Exercise directions
Copy everything from "Neo-liberalism = de-modernization." down to "New America Foundation." in the juvenile justice post below, word for word.

Post-Aries, Post-Foucault

Yoshie Furuhashi furuhashi.1 at SPAMosu.edu
Wed Nov 15 00:41:36 MST 2000



In America, it is time to write sequels to Philippe Aries's
_Centuries of Childhood_ & Michel Foucault's _Discipline & Punish_.
The centuries of childhood are coming to an end, and the soul is no
longer the prison of the body, when it comes to criminal justice.

It is noteworthy that reforms of both mental health institutions and
the juvenile justice system had the same trajectory: initiated by
civil libertarians in the name of recognizing the dignity & autonomy
of the individual & endowing the mentally ill & young offenders with
rights, the reforms ended up, contrary to the intentions of the
reformers, becoming parts of neo-liberalism.

Neo-liberalism = de-modernization.  This equation is perhaps the most
starkly visible in the belly of the beast and former socialist
nations.

*****   The New York Times
September 10, 2000, Sunday, Late Edition - Final
SECTION: Section 6; Page 41; Column 4; Magazine Desk
HEADLINE: The Maximum Security Adolescent
BYLINE:  By Margaret Talbot; Margaret Talbot is a contributing writer
for the magazine and a fellow at the New America Foundation.

...One hundred years ago, when progressive-era reformers first
invented the idea of a separate justice system for juveniles, it was
boys like Jeff [a 14-year-old boy] and Marco [another 14-year-old
boy, arrested for "molesting his 7-year-old sister"] they had in
mind.  Nearly everything about the newly created juvenile court, from
its paternalistic ethos to its central tenet that juveniles were not
to be confused with hardened criminals to its goal of sentencing "in
the best interest of the child," represented a radical break with the
past and a pledge of faith in the malleability of youth. Until then,
children had been tried, sentenced, imprisoned and sometimes executed
alongside adults.

Supplied entries
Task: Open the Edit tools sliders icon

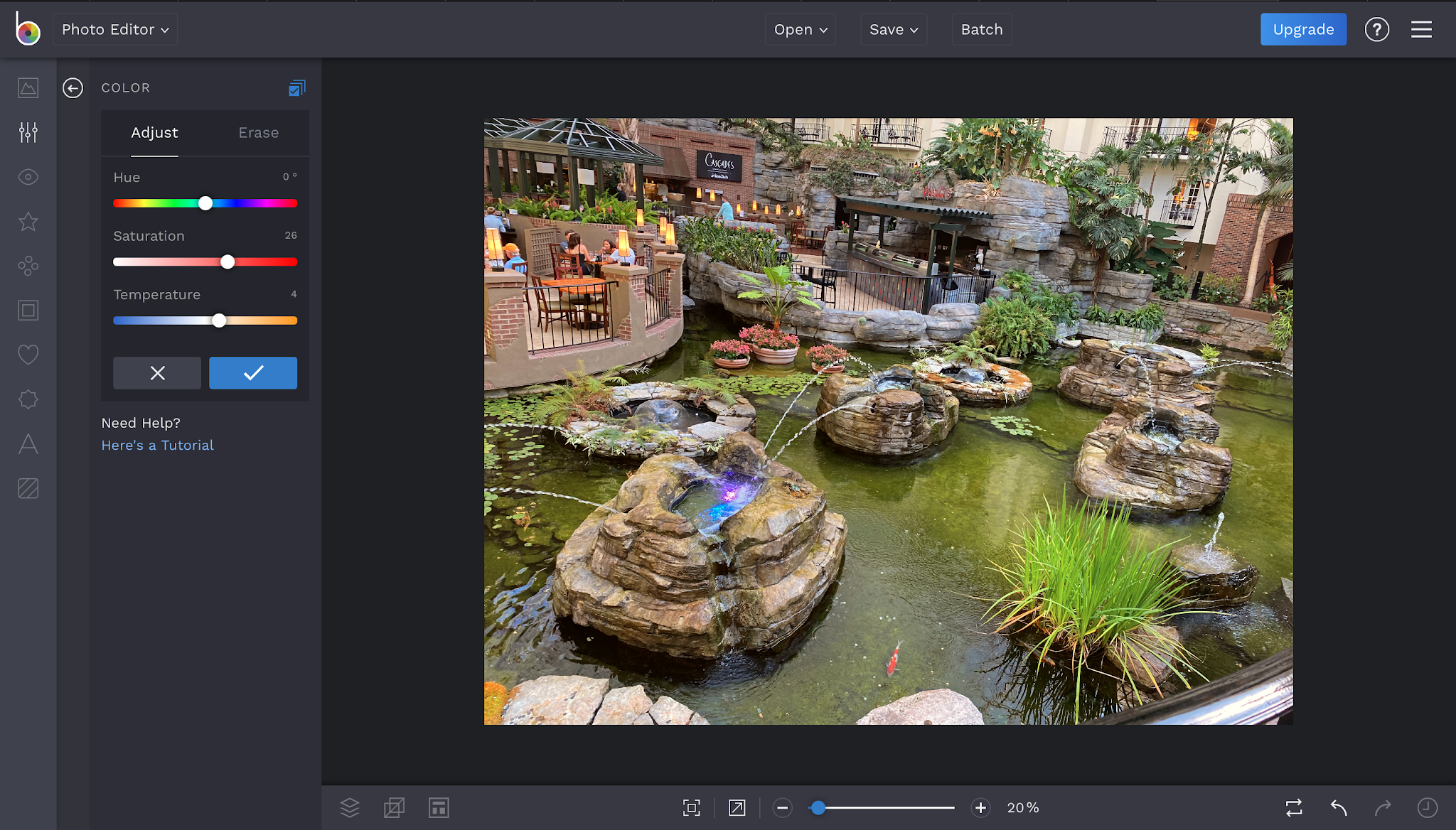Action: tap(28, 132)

...

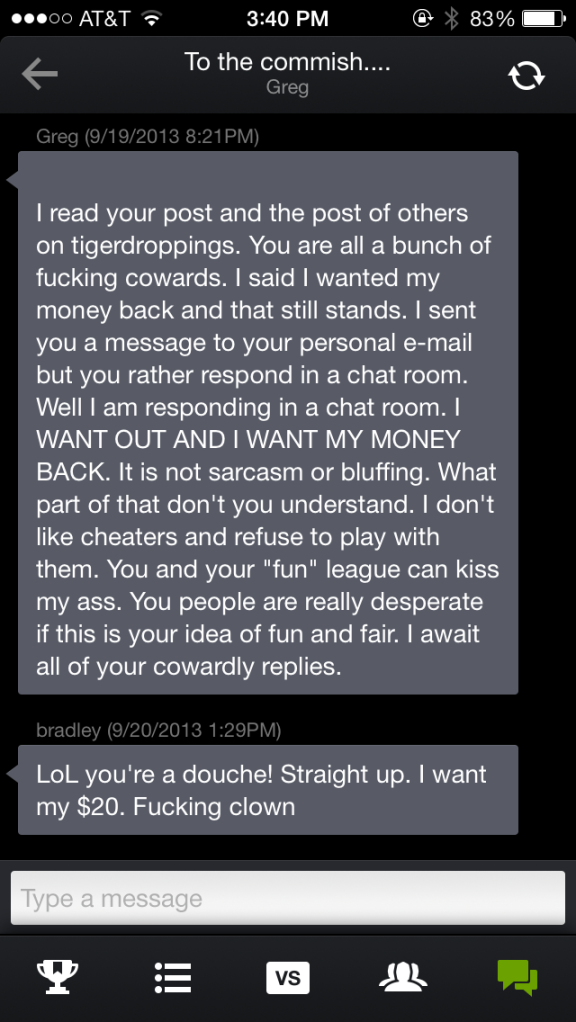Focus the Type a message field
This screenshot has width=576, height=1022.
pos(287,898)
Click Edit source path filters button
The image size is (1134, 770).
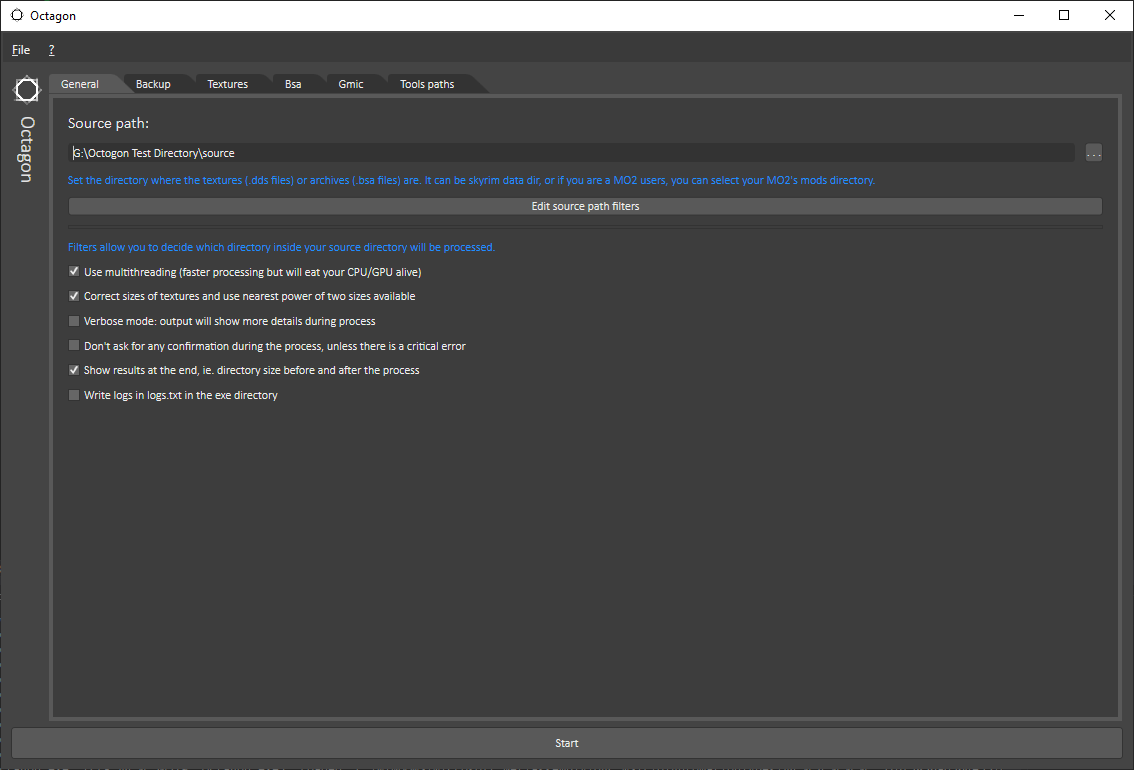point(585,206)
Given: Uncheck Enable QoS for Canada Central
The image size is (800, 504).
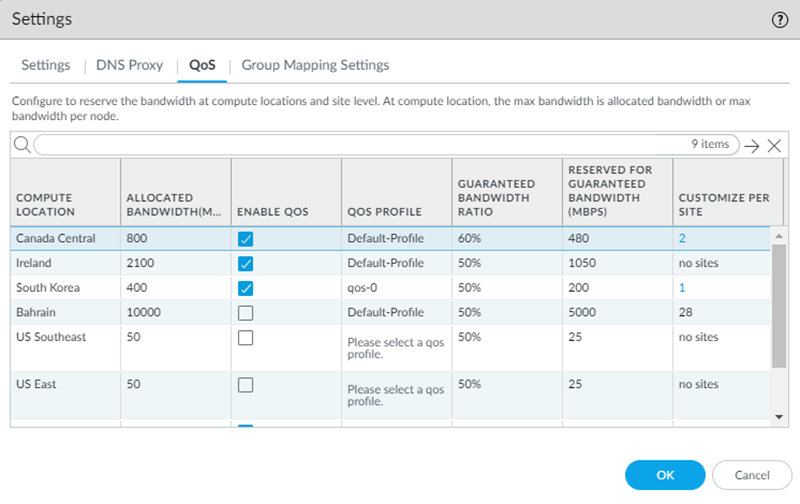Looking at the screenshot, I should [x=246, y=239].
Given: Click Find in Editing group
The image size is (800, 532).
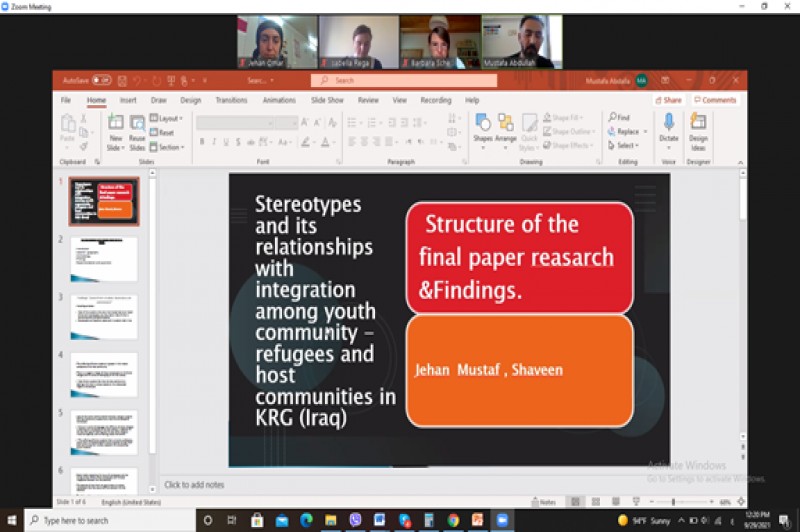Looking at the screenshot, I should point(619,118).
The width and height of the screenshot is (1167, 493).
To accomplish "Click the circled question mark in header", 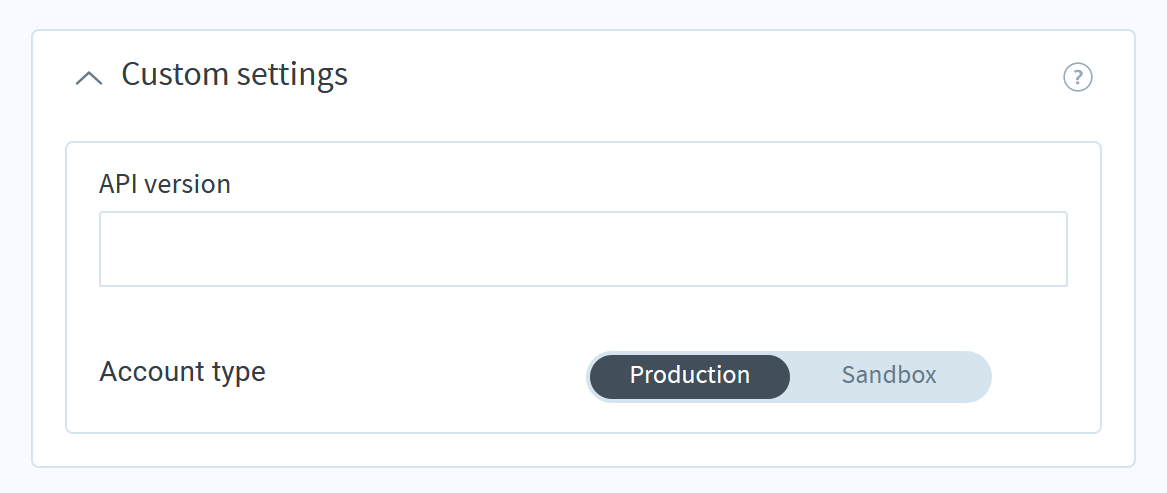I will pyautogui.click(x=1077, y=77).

Solution
Neo-liberalism = de-modernization.  This equation is perhaps the most
starkly visible in the belly of the beast and former socialist
nations.

*****   The New York Times
September 10, 2000, Sunday, Late Edition - Final
SECTION: Section 6; Page 41; Column 4; Magazine Desk
HEADLINE: The Maximum Security Adolescent
BYLINE:  By Margaret Talbot; Margaret Talbot is a contributing writer
for the magazine and a fellow at the New America Foundation.